Differential adhesion hypothesis (DAH) is a hypothesis that explains cellular movement during morphogenesis with thermodynamic principles. In DAH tissues are treated as liquids consisting of mobile cells whose varying degrees of surface adhesion cause them to reorganize spontaneously to minimize their interfacial free energy.[1] Put another way, according to DAH, cells move to be near other cells of similar adhesive strength in order to maximize the bonding strength between cells and produce a more thermodynamically stable structure.[2] In this way the movement of cells during tissue formation, according to DAH, parodies the behavior of a mixture of liquids.[3] Although originally motivated by the problem of understanding cell sorting behavior in vertebrate embryos, DAH has subsequently been applied to explain several other morphogenic phenomena.[4]

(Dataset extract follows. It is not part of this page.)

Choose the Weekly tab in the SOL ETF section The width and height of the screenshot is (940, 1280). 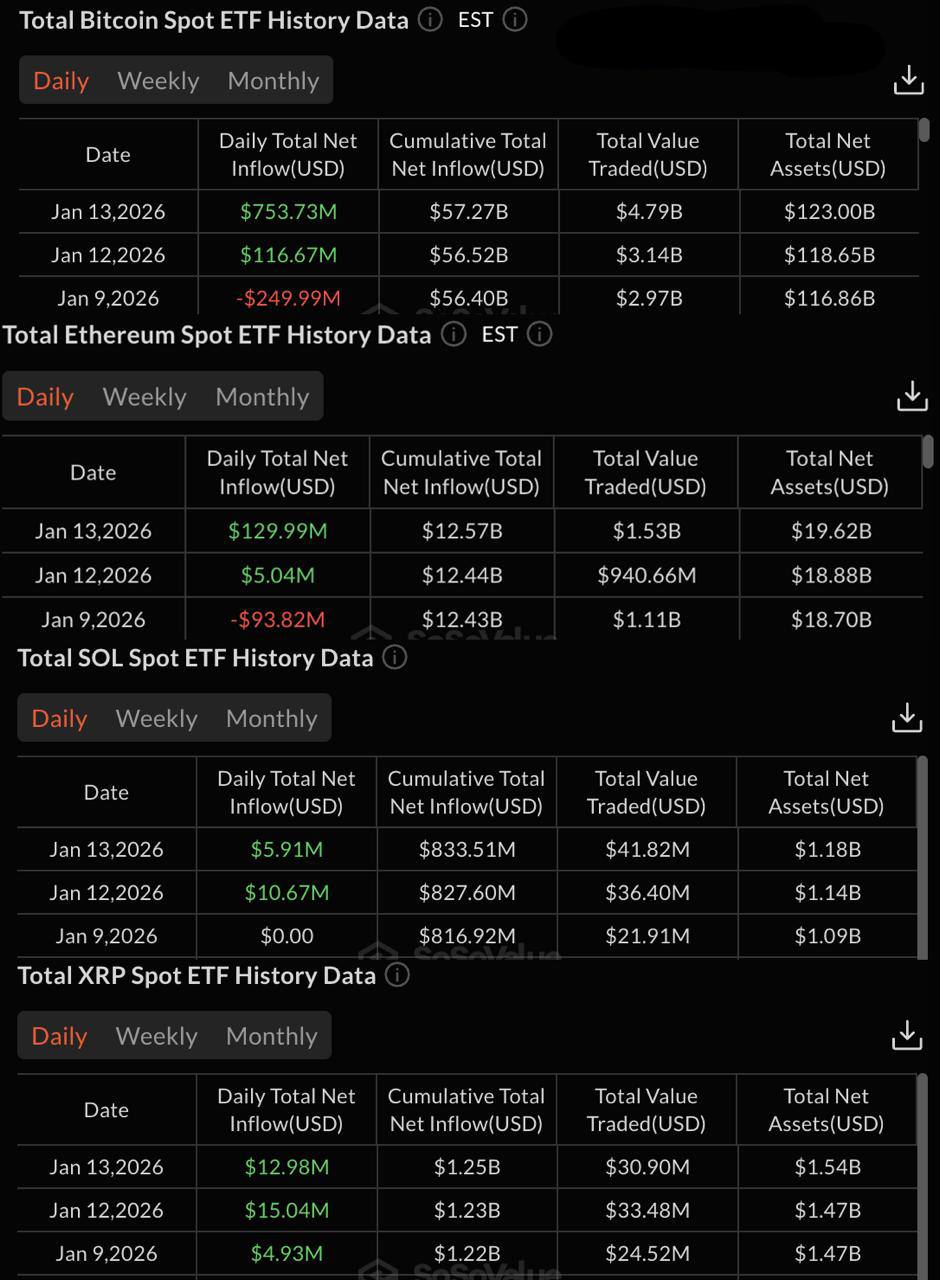[156, 718]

The origins of DAH can be traced back to a 1955 study by Philip L. Townes and Johannes Holtfreter.[4] In this study Townes and Holtfreter placed the three germ layers of an amphibian into an alkaline solution, allowing them to dissociate into individual cells, and mixed these different types of cells together. Cells of different species were used to be able to visually observe and follow their movements. Cells of similar types migrated to their correct location and reaggregated to form germ layers in their developmentally correct positions. This experiment demonstrated that tissue organization can occur independent of the path taken, implying that it is mediated by forces that are persistently present and doesn't arise solely from the chronological sequence of developmental events preceding it.[3]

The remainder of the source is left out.